> [Exercise requirements]:
Your answer should be the lines below from the one holding "Task: Expand the New balances details" through the one holding "Task: Expand Medien, Links und Doks chevron", copied exactly and with nothing else.

** Data section follows **

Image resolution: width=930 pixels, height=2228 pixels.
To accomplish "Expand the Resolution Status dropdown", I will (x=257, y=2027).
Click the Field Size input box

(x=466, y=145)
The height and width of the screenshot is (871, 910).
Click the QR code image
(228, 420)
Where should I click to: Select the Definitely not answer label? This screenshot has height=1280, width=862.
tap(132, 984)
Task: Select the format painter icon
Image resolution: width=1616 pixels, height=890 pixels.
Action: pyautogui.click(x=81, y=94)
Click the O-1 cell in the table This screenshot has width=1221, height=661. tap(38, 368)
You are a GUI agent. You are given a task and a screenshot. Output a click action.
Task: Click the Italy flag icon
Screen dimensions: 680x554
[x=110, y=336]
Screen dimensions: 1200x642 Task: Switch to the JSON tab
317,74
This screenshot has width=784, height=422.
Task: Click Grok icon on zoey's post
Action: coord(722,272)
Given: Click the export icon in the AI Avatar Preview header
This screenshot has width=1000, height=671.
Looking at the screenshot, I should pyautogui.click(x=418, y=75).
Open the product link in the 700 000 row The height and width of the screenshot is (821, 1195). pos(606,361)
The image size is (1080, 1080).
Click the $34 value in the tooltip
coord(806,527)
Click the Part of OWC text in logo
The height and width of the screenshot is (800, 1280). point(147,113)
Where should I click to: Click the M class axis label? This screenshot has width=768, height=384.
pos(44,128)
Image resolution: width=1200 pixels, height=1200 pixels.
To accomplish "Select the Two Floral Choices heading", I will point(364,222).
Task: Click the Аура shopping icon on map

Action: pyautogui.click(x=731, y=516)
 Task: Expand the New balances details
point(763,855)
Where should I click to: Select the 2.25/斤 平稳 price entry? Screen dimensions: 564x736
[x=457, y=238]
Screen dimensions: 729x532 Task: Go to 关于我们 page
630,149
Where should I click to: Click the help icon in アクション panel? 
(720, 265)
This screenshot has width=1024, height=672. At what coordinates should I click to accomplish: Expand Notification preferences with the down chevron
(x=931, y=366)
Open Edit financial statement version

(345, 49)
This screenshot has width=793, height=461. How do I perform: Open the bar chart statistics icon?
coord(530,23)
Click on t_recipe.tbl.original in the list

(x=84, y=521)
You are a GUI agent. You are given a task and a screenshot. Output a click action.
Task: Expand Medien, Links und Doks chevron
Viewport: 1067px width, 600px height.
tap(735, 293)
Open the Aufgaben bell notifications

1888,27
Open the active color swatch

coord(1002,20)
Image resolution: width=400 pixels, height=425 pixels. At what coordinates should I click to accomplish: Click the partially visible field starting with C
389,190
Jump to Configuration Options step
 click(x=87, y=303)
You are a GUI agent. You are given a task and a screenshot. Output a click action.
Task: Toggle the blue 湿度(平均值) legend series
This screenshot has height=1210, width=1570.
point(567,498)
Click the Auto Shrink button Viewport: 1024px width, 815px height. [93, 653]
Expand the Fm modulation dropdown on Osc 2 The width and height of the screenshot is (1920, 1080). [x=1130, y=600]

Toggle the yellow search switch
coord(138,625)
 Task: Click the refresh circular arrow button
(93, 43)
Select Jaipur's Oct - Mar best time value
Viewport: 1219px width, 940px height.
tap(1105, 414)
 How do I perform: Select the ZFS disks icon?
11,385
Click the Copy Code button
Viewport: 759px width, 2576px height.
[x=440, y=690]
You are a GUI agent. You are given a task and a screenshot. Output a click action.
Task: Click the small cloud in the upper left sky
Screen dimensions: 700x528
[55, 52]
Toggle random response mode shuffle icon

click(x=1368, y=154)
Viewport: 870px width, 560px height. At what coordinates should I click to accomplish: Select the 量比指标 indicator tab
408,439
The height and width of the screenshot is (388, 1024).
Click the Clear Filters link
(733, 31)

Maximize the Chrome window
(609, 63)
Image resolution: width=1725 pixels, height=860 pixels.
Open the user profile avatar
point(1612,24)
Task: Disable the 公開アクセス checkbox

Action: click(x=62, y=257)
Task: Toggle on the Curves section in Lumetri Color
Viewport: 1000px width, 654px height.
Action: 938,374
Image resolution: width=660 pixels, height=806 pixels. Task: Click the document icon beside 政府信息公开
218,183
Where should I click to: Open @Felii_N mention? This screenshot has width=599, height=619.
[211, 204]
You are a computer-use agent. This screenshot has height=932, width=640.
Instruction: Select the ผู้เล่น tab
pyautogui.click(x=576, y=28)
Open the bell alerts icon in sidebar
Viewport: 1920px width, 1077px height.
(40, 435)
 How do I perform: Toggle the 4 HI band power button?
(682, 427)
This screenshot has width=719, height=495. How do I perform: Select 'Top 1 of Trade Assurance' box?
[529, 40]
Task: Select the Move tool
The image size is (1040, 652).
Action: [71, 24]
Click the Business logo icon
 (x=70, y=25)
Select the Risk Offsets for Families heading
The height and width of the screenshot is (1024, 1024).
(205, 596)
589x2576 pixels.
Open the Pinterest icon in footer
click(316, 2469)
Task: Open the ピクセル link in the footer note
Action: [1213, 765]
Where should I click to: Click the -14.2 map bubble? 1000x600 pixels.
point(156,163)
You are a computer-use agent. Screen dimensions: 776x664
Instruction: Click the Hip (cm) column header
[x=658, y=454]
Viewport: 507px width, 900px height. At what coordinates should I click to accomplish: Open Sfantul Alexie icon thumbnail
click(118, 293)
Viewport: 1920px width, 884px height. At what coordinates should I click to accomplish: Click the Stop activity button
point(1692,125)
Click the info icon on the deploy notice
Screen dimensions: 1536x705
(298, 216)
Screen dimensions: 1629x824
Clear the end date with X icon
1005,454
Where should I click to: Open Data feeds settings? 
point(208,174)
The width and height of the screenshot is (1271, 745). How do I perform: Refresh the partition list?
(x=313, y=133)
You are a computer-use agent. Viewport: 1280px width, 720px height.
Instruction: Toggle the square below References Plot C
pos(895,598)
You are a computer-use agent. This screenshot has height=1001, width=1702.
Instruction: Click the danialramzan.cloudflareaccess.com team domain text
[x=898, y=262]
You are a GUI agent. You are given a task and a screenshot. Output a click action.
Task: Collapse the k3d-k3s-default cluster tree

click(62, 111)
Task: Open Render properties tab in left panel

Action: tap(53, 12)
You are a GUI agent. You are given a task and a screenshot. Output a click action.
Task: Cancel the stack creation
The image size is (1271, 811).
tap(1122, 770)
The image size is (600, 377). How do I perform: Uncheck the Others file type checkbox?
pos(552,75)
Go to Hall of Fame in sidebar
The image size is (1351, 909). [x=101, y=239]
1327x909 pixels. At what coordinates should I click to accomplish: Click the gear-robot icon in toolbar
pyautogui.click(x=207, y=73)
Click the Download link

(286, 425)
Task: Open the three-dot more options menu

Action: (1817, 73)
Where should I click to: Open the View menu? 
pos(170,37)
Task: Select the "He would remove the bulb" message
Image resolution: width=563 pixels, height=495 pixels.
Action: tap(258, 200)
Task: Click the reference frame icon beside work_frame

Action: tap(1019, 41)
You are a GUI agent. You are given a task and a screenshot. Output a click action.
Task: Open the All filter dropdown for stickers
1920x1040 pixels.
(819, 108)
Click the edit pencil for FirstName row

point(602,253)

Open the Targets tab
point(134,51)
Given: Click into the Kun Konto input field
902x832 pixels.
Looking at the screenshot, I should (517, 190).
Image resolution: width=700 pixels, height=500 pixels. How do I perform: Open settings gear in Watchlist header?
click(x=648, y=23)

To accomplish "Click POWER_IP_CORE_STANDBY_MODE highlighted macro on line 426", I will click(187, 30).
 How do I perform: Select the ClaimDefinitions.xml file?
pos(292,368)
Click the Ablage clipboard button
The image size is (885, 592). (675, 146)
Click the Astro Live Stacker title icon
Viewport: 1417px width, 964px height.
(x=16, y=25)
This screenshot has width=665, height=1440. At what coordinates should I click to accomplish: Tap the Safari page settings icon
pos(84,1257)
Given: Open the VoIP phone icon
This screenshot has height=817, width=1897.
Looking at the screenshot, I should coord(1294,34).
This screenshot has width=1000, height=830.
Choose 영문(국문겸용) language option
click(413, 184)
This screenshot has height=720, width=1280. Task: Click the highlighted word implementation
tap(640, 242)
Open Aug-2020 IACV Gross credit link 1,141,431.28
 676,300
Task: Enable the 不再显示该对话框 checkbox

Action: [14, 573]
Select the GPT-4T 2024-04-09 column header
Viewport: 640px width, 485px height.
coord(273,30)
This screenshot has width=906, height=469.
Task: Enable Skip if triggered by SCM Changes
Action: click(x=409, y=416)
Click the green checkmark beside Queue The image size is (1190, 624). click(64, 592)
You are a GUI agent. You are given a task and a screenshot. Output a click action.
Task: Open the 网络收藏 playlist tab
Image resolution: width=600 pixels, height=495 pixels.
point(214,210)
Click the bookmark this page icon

** End of Data section **

> [Answer box]:
 Task: Expand the New balances details
point(763,855)
Where should I click to: Select the 2.25/斤 平稳 price entry? Screen dimensions: 564x736
[x=457, y=238]
Screen dimensions: 729x532 Task: Go to 关于我们 page
630,149
Where should I click to: Click the help icon in アクション panel? 
(720, 265)
This screenshot has width=1024, height=672. At what coordinates should I click to accomplish: Expand Notification preferences with the down chevron
(x=931, y=366)
Open Edit financial statement version

(345, 49)
This screenshot has width=793, height=461. How do I perform: Open the bar chart statistics icon?
coord(530,23)
Click on t_recipe.tbl.original in the list

(x=84, y=521)
You are a GUI agent. You are given a task and a screenshot. Output a click action.
Task: Expand Medien, Links und Doks chevron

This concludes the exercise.